== Segment start ==

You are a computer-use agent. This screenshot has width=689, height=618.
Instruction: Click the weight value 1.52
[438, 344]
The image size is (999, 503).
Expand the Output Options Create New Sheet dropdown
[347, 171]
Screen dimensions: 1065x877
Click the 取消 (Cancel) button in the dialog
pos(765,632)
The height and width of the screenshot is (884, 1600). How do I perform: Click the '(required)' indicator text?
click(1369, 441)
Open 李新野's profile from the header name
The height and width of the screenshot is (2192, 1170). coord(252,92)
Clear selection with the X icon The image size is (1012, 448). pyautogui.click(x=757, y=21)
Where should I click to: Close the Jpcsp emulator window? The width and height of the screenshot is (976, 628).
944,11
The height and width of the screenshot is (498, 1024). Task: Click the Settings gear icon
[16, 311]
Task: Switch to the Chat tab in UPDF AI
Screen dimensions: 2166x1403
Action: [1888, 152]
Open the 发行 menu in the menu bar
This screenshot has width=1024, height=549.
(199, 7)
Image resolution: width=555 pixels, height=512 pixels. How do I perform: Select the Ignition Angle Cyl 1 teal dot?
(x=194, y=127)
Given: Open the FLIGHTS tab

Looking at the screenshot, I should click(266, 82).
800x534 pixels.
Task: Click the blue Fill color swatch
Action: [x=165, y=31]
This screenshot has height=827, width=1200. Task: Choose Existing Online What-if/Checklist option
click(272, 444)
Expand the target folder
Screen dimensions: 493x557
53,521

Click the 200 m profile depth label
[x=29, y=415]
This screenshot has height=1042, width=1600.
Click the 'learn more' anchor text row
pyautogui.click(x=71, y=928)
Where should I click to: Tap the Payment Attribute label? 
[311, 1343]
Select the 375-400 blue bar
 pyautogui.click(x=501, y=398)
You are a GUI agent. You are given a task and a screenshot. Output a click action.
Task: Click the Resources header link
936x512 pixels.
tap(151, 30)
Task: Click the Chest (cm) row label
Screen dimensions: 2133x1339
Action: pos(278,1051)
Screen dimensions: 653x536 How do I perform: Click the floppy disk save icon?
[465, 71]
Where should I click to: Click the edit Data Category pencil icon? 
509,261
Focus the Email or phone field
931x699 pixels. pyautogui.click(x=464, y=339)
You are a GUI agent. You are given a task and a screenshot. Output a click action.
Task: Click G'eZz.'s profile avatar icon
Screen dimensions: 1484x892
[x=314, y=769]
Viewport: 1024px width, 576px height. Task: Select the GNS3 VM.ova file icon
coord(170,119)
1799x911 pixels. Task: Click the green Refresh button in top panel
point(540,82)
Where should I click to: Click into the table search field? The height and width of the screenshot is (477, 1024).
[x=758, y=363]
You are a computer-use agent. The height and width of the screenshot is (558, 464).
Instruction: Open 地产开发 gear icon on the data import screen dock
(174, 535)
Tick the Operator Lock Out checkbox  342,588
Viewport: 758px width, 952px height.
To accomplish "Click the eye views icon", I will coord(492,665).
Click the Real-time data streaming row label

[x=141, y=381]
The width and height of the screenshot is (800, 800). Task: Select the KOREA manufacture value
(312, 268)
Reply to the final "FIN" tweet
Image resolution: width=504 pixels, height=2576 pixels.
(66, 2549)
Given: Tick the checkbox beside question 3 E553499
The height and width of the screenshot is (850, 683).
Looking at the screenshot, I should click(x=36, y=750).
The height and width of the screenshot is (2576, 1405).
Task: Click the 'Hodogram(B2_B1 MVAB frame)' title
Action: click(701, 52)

== Segment end ==

# WHAT TO WORK ON
All of the records above are to be set down again exactly.

# RESPONSE FOR THIS EXERCISE
You are a computer-use agent. This screenshot has width=689, height=618.
Instruction: Click the weight value 1.52
[438, 344]
The image size is (999, 503).
Expand the Output Options Create New Sheet dropdown
[347, 171]
Screen dimensions: 1065x877
Click the 取消 (Cancel) button in the dialog
pos(765,632)
The height and width of the screenshot is (884, 1600). How do I perform: Click the '(required)' indicator text?
click(1369, 441)
Open 李新野's profile from the header name
The height and width of the screenshot is (2192, 1170). coord(252,92)
Clear selection with the X icon The image size is (1012, 448). pyautogui.click(x=757, y=21)
Where should I click to: Close the Jpcsp emulator window? The width and height of the screenshot is (976, 628).
944,11
The height and width of the screenshot is (498, 1024). Task: Click the Settings gear icon
[16, 311]
Task: Switch to the Chat tab in UPDF AI
Screen dimensions: 2166x1403
Action: [1888, 152]
Open the 发行 menu in the menu bar
This screenshot has width=1024, height=549.
(199, 7)
Image resolution: width=555 pixels, height=512 pixels. How do I perform: Select the Ignition Angle Cyl 1 teal dot?
(x=194, y=127)
Given: Open the FLIGHTS tab

Looking at the screenshot, I should click(266, 82).
800x534 pixels.
Task: Click the blue Fill color swatch
Action: [x=165, y=31]
This screenshot has height=827, width=1200. Task: Choose Existing Online What-if/Checklist option
click(272, 444)
Expand the target folder
Screen dimensions: 493x557
53,521

Click the 200 m profile depth label
[x=29, y=415]
This screenshot has height=1042, width=1600.
Click the 'learn more' anchor text row
pyautogui.click(x=71, y=928)
Where should I click to: Tap the Payment Attribute label? 
[311, 1343]
Select the 375-400 blue bar
 pyautogui.click(x=501, y=398)
You are a GUI agent. You are given a task and a screenshot. Output a click action.
Task: Click the Resources header link
936x512 pixels.
tap(151, 30)
Task: Click the Chest (cm) row label
Screen dimensions: 2133x1339
Action: pos(278,1051)
Screen dimensions: 653x536 How do I perform: Click the floppy disk save icon?
[465, 71]
Where should I click to: Click the edit Data Category pencil icon? 
509,261
Focus the Email or phone field
931x699 pixels. pyautogui.click(x=464, y=339)
You are a GUI agent. You are given a task and a screenshot. Output a click action.
Task: Click G'eZz.'s profile avatar icon
Screen dimensions: 1484x892
[x=314, y=769]
Viewport: 1024px width, 576px height. Task: Select the GNS3 VM.ova file icon
coord(170,119)
1799x911 pixels. Task: Click the green Refresh button in top panel
point(540,82)
Where should I click to: Click into the table search field? The height and width of the screenshot is (477, 1024).
[x=758, y=363]
You are a computer-use agent. The height and width of the screenshot is (558, 464).
Instruction: Open 地产开发 gear icon on the data import screen dock
(174, 535)
Tick the Operator Lock Out checkbox  342,588
Viewport: 758px width, 952px height.
To accomplish "Click the eye views icon", I will coord(492,665).
Click the Real-time data streaming row label

[x=141, y=381]
The width and height of the screenshot is (800, 800). Task: Select the KOREA manufacture value
(312, 268)
Reply to the final "FIN" tweet
Image resolution: width=504 pixels, height=2576 pixels.
(66, 2549)
Given: Tick the checkbox beside question 3 E553499
The height and width of the screenshot is (850, 683).
Looking at the screenshot, I should click(x=36, y=750).
The height and width of the screenshot is (2576, 1405).
Task: Click the 'Hodogram(B2_B1 MVAB frame)' title
Action: click(701, 52)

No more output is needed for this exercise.